**ASSIGNED TASK**
Pictures in the records below must be left out. Return exactly the lines from the line with "The width and" to the line with "Image resolution: width=517", both included.

**RECORDS FOR PROCESSING**
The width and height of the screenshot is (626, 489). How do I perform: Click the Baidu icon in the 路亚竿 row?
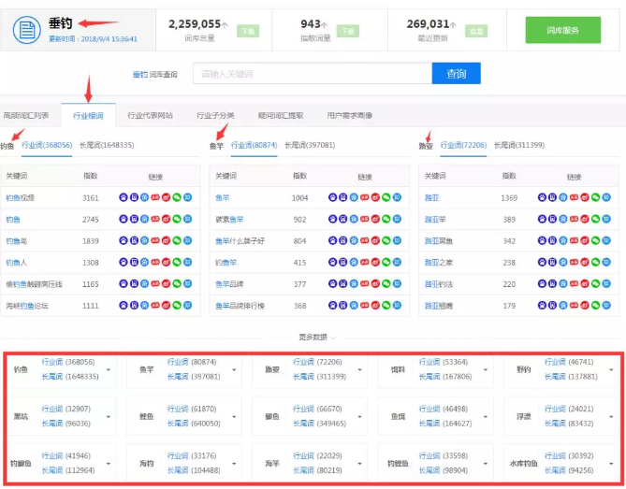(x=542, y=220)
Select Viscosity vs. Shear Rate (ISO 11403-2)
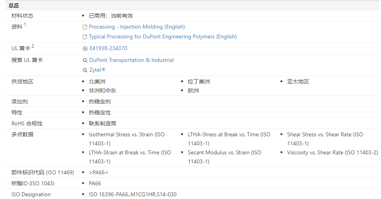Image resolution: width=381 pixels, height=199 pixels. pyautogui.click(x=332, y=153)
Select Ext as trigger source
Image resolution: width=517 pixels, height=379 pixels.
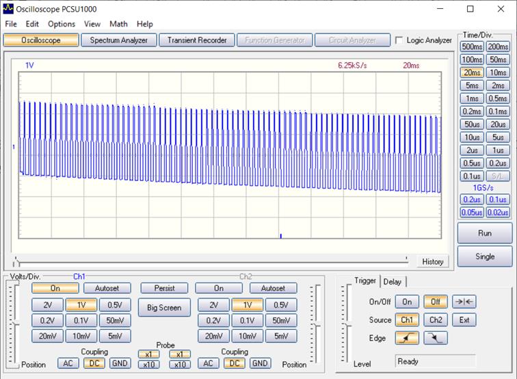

...

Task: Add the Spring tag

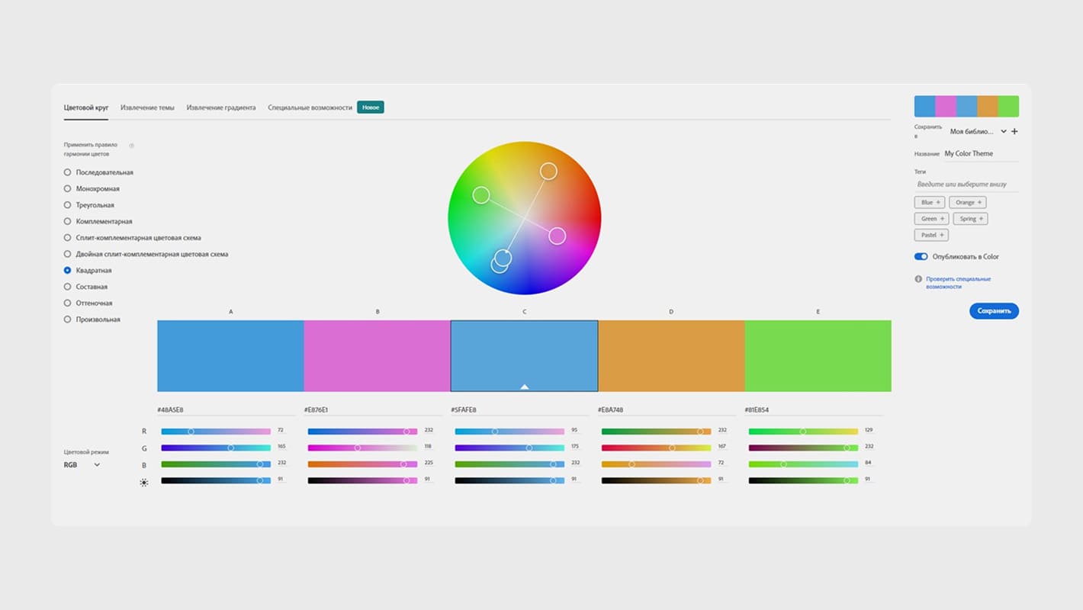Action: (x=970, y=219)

**RESULT OF THE TASK**
The width and height of the screenshot is (626, 489). How do I perform: Click the Baidu icon in the 路亚竿 row?
(x=542, y=220)
Select Viscosity vs. Shear Rate (ISO 11403-2)
Image resolution: width=381 pixels, height=199 pixels. pyautogui.click(x=332, y=153)
Select Ext as trigger source
Image resolution: width=517 pixels, height=379 pixels.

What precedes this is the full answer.